▶ **Exercise details**: The expected response is a copy of every line in the entries below that includes the word "agent".

▶ **Data excerpts**:
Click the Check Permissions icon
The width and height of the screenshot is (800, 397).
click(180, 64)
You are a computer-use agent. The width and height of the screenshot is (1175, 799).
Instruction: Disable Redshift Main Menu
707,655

* * *

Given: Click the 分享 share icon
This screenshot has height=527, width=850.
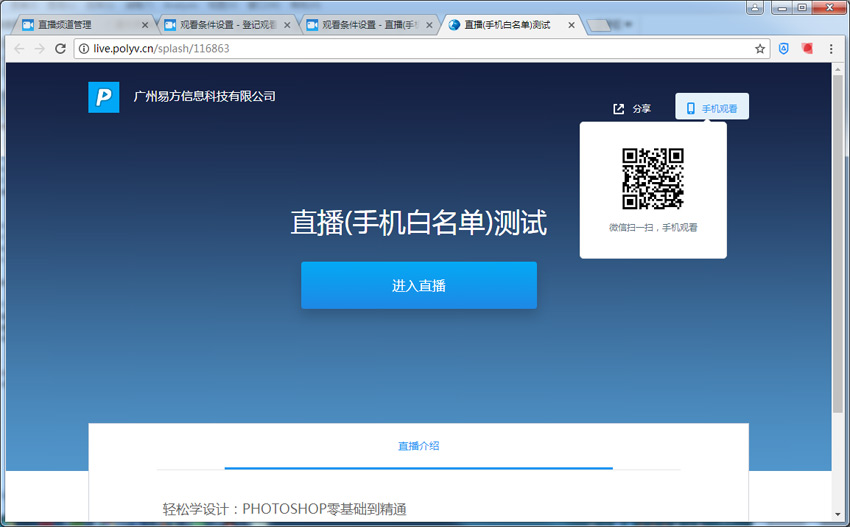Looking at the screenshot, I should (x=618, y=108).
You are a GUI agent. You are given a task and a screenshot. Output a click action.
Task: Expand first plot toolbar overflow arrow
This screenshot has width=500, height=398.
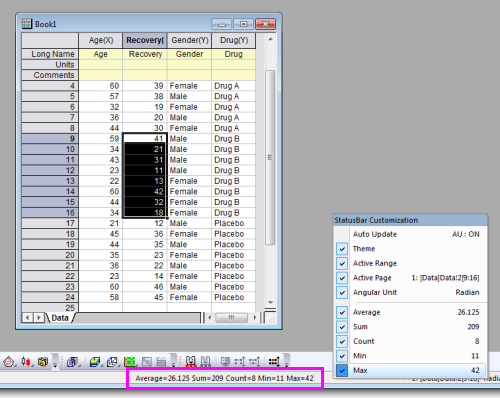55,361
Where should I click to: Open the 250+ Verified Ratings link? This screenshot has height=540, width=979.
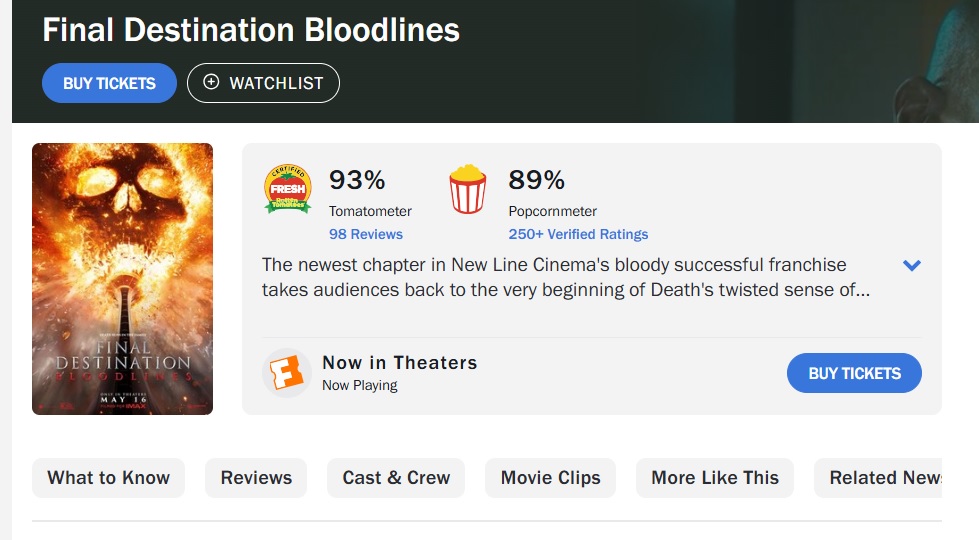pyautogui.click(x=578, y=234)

▶ **Answer section**:
You are a computer-use agent. The width and height of the screenshot is (1175, 799).
You are a GUI agent. You are given a task and a screenshot. Output a click action.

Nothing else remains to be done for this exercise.